> Records:

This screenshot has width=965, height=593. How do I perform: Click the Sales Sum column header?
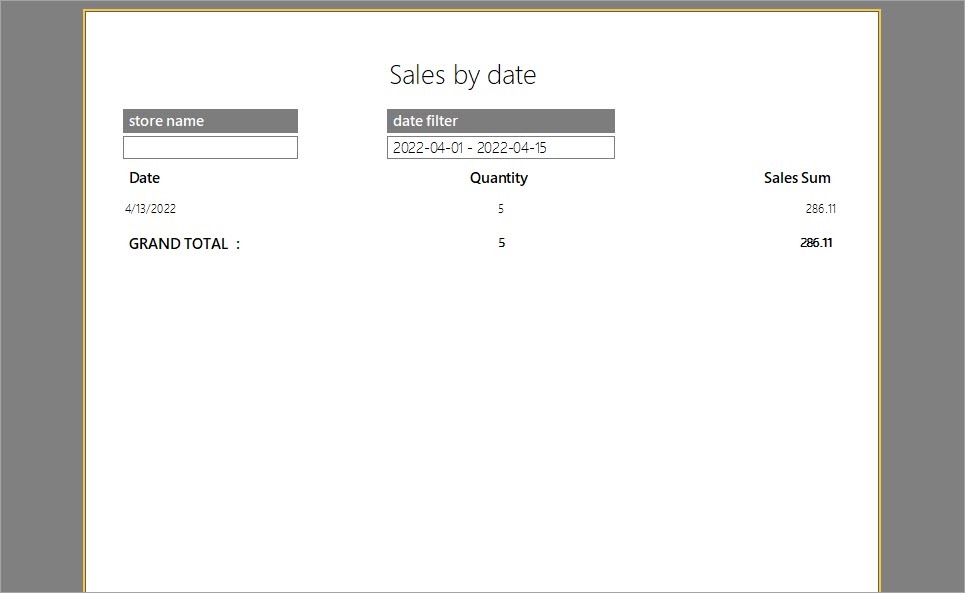(x=797, y=178)
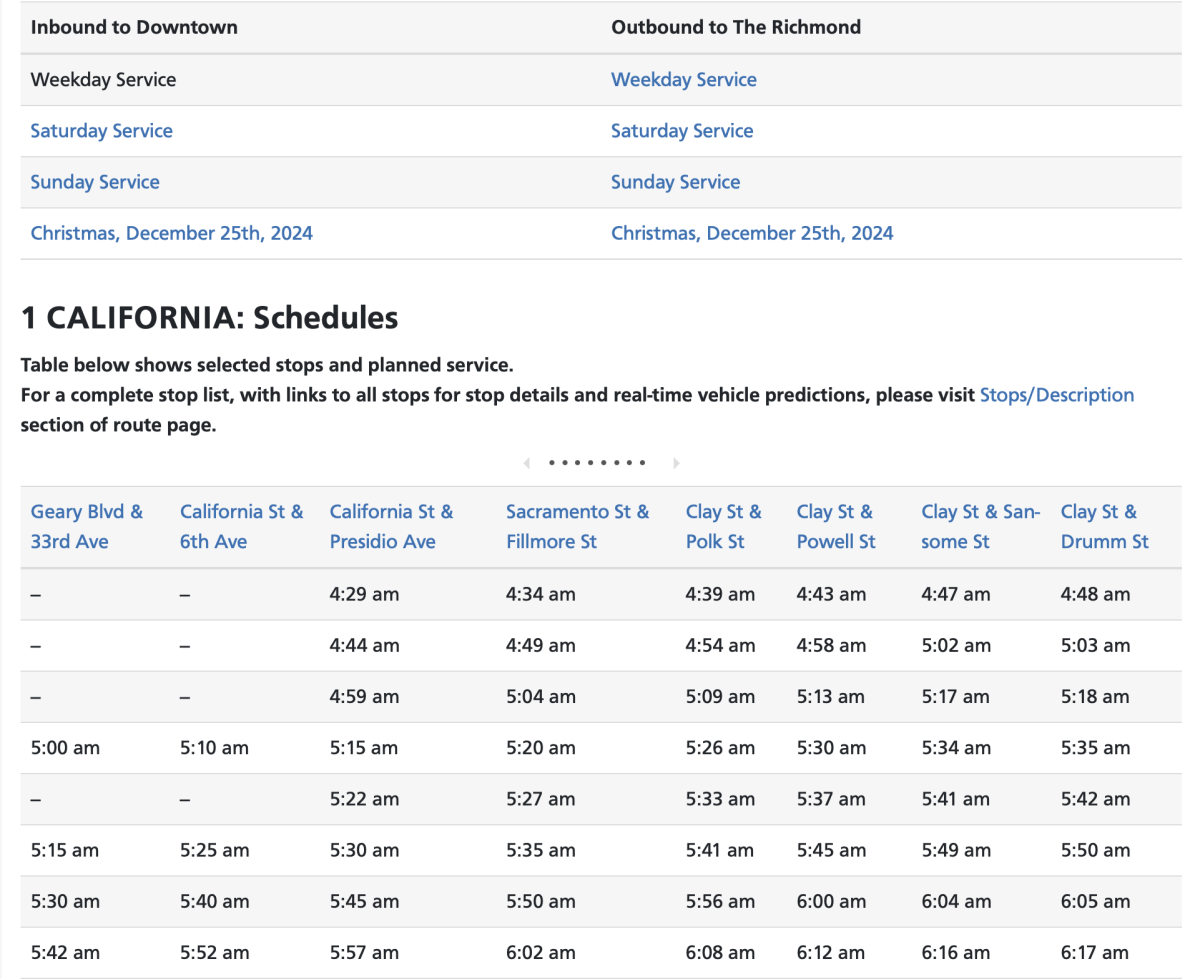
Task: View the outbound Christmas December 25th schedule
Action: pyautogui.click(x=752, y=232)
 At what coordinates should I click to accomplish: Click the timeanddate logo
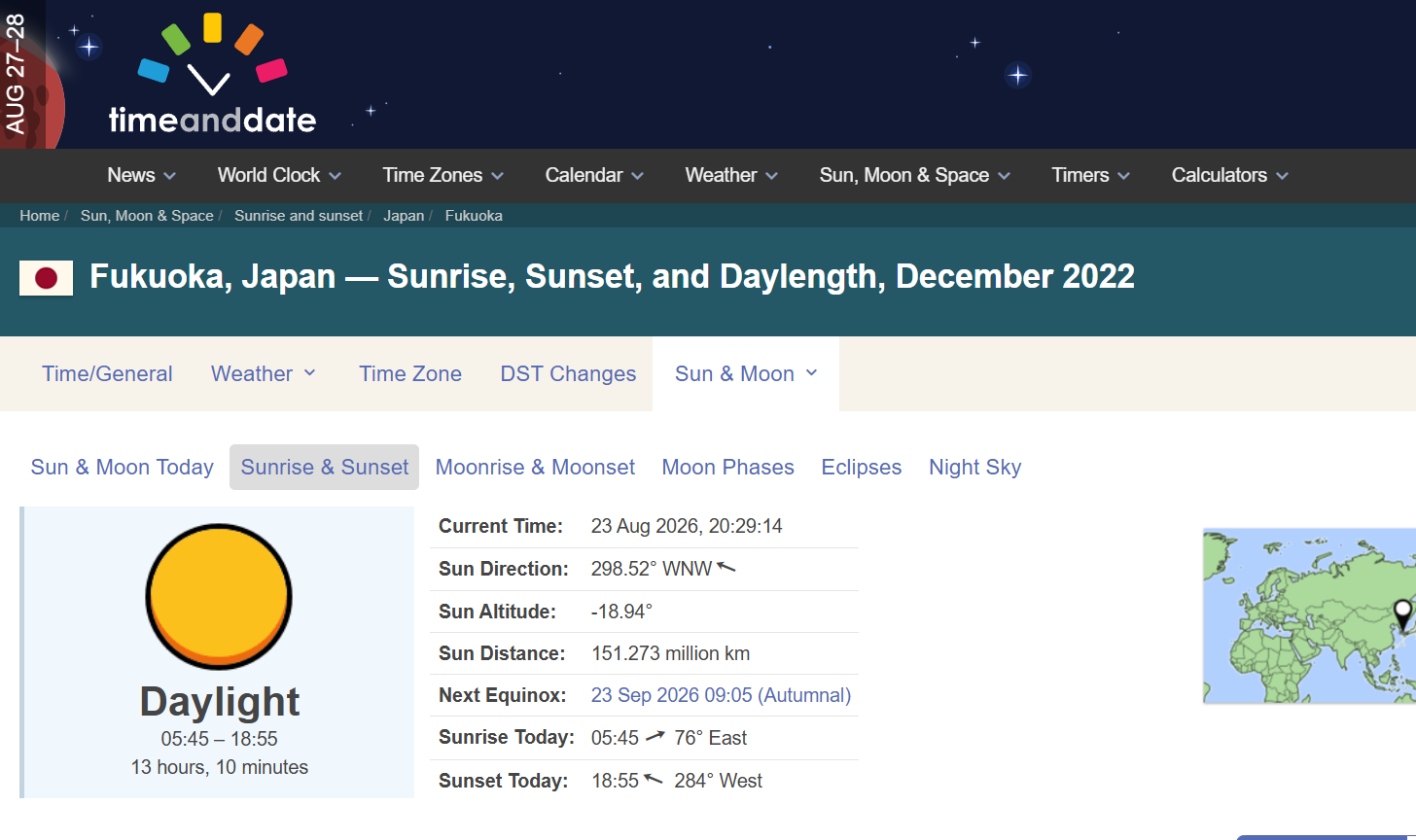click(212, 74)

> Given request:
Reproduce the listing above with "column header" switched to "column title" and everything else unchanged, leaving the pictures out.

> Result of the exercise:
This screenshot has width=965, height=593. How do I perform: Click the Sales Sum column title?
(x=797, y=178)
Task: View the outbound Christmas December 25th schedule
Action: pyautogui.click(x=752, y=232)
 At what coordinates should I click to accomplish: Click the timeanddate logo
click(212, 74)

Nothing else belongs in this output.